NELL’AMBITO DI QUESTA IMPORTANTE INIZIATIVA, IL PRESIDENTE DE “IL CENACOLO DELLE IDEE” PROF. GIANFRANCO MORRONE HA PRESENTATO, NELLA PRESTIGIOSA SEDE DELLA “ARA PACIS” IN ROMA, IL LIBRO DI LUCIA QUAGLINO, ALBERTO MINGARDI E GABRIELE PELISSERO, DAL TITOLO “LA SPESA SANITARIA ITALIANA, QUEL CHE SI VEDE, QUEL CHE NON SI VEDE”.

L’IMPORTANTE RICERCA E’ STATA ILLUSTRATA DAL PROF. PELISSERO

(di seguito alcune foto significative dell’evento e una breve recensione del libro a cura del Prof. Pelissero)

“La spesa sanitaria italiana. Quel che si vede, quel che non si vede” è un agile libro scritto da Lucia Quaglino e Alberto Mingardi (rispettivamente, fellow e Direttore Generale dell’Istituto Bruno Leoni) e da Gabriele Pelissero (presidente nazionale Aiop).
Il volume, attraverso un confronto internazionale, mira a fornire una visione d’insieme dei sistemi sanitari europei, con uno sguardo critico sulle dinamiche di spesa e i livelli di offerta: tale analisi è finalizzata a capire quanto l’attuale modello di gestione del Sistema Sanitario Nazionale (Ssn) sia ancora sostenibile e come riformarlo.
Rispetto ai Paesi dell’Unione Europea, dell’Eurozona e dell’Ocse, l’Italia non sembra avere una spesa sanitaria – in proporzione al Pil – eccessivamente alta, anche grazie alle politiche di contenimento degli anni Novanta. Nel 2010 la spesa sanitaria italiana era infatti pari al 9,3 per cento del Pil, in linea con il valore medio dei Paesi Ocse (8,9 per cento), dell’Europa a 27 Paesi (9 per cento) e dei Paesi dell’Eurozona (9,6 per cento).
Tuttavia, l’analisi evidenzia che, sebbene la spesa sanitaria pubblica nel nostro paese non sia anomala dal punto di vista quantitativo, lo è da quello qualitativo. Il nostro paese non è efficiente né riguardo al livello di spesa in termini assoluti, né con riferimento all’utilizzo delle risorse. Piuttosto, come sottolinea Pelissero, «il problema italiano non è quello di una spesa sanitaria eccessiva, anzi è invece quello di una spesa sanitaria più che moderata in uno Stato con una spesa pubblica complessiva eccessiva».
Il sistema sanitario italiano, quindi, non richiede un taglio della spesa sanitaria, ma che quest’ultima sia resa più virtuosa e ordinata.
A tal fine, gli autori proseguono con l’esaminare la composizione e la qualità della spesa: dall’analisi emerge che le tendenze di lungo termine potrebbero far emergere delle criticità patologiche.
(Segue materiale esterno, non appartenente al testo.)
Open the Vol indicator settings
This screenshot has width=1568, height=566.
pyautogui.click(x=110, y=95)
Infatti, si prevede che i livelli di spesa crescano fino al punto da diventare insostenibili, considerata la precarietà delle finanze pubbliche.
Secondo gli autori, le principali inefficienze vanno ricondotte a fattori strutturali: innanzitutto, vi è una forte disuguaglianza nel consumo delle risorse, concentrato sui cittadini con malattie più gravi e che hanno bisogno di cure costanti. Il 40 per cento dei cittadini, invece, non ne usufruisce, perché non ne ha bisogno o perché necessita di prestazioni – quali l’odontoiatria – che il sistema sanitario pubblico eroga solo in parte. Altri preferiscono rivolgersi a fornitori privati.
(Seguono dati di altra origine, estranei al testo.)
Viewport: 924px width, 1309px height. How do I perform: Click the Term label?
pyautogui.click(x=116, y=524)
La rete di ospedali di diritto privato in Italia risulta oggi rilevante: a fronte del 14,4 per cento della spesa pubblica ospedaliera, essa fornisce il 26,9 per cento delle giornate di degenza complessive e il 24,1 per cento di tutti i ricoveri. Il ruolo del privato non è affatto residuale, sia in termini qualitativi che quantitativi, in quanto è in grado di fornire una quantità maggiore di prestazioni rispetto al pubblico a costi contenuti. L’ospitalità privata ha quindi un vero e proprio effetto “calmiere” sulle spese.
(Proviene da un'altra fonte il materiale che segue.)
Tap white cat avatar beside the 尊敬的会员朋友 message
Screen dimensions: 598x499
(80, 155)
Ciononostante, le sue potenzialità non sono ancora sfruttate al massimo: persistono, infatti, alcuni elementi distorsivi a causa dei quali vi è una disparità di trattamento tra pubblico e privato. In particolare, il motivo principale è riconducibile alla disapplicazione del principio del pagamento a prestazione per l’attività ospedaliera e specialistica ambulatoriale, sia nel settore pubblico che in quello privato, previsto dalla riforma Amato. Senza tale meccanismo di finanziamento non è possibile incentivare gli erogatori verso una maggiore efficienza e, quindi, stimolare un meccanismo competitivo virtuoso verso una più virtuosa gestione dei bilanci e un miglioramento della qualità delle cure fornite.
Tra le altre criticità strutturali, si registrano gli elevati disavanzi a livello regionale. Le Regioni tendono infatti a sottostimare il fabbisogno per contenere la spesa effettiva. Lo scostamento tra quanto previsto e quanto realmente speso si riflette poi nei deficit delle Regioni, coperti successivamente dal Fondo sanitario nazionale. In particolare, tre sole Regioni (Lazio, Campania e Sicilia), hanno prodotto il 69 per cento del disavanzo cumulato nel periodo 2001-2010. Le Regioni (Lazio, Abruzzo, Molise, Campania, Sicilia e Puglia) che continuano a registrare risultati di bilancio negativi hanno contribuito per l’86,4 per cento del disavanzo complessivo.
Sono otto le Regioni che fin dal 2007 registrano risultati positivi: Lombardia, Toscana, Umbria, Marche, la Provincia autonoma di Bolzano, la Regione Friuli Venezia Giulia, Piemonte ed Emilia-Romagna. Dal 2010 si è aggiunta anche la Calabria. Alcune di queste (Piemonte, Emilia-Romagna e Calabria) hanno però dovuto ricorrere a un aumento delle entrate fiscali per ottenere tali risultati, e non sono intervenute invece sulle inefficienze.
I risultati peggiori si registrano al Sud, anche per quanto riguarda il livello di qualità del servizio offerto e delle prestazioni erogate. Si tratta, peraltro, di un divario, quello tra il Mezzogiorno e il Nord, in costante aumento dalla fine degli anni Novanta.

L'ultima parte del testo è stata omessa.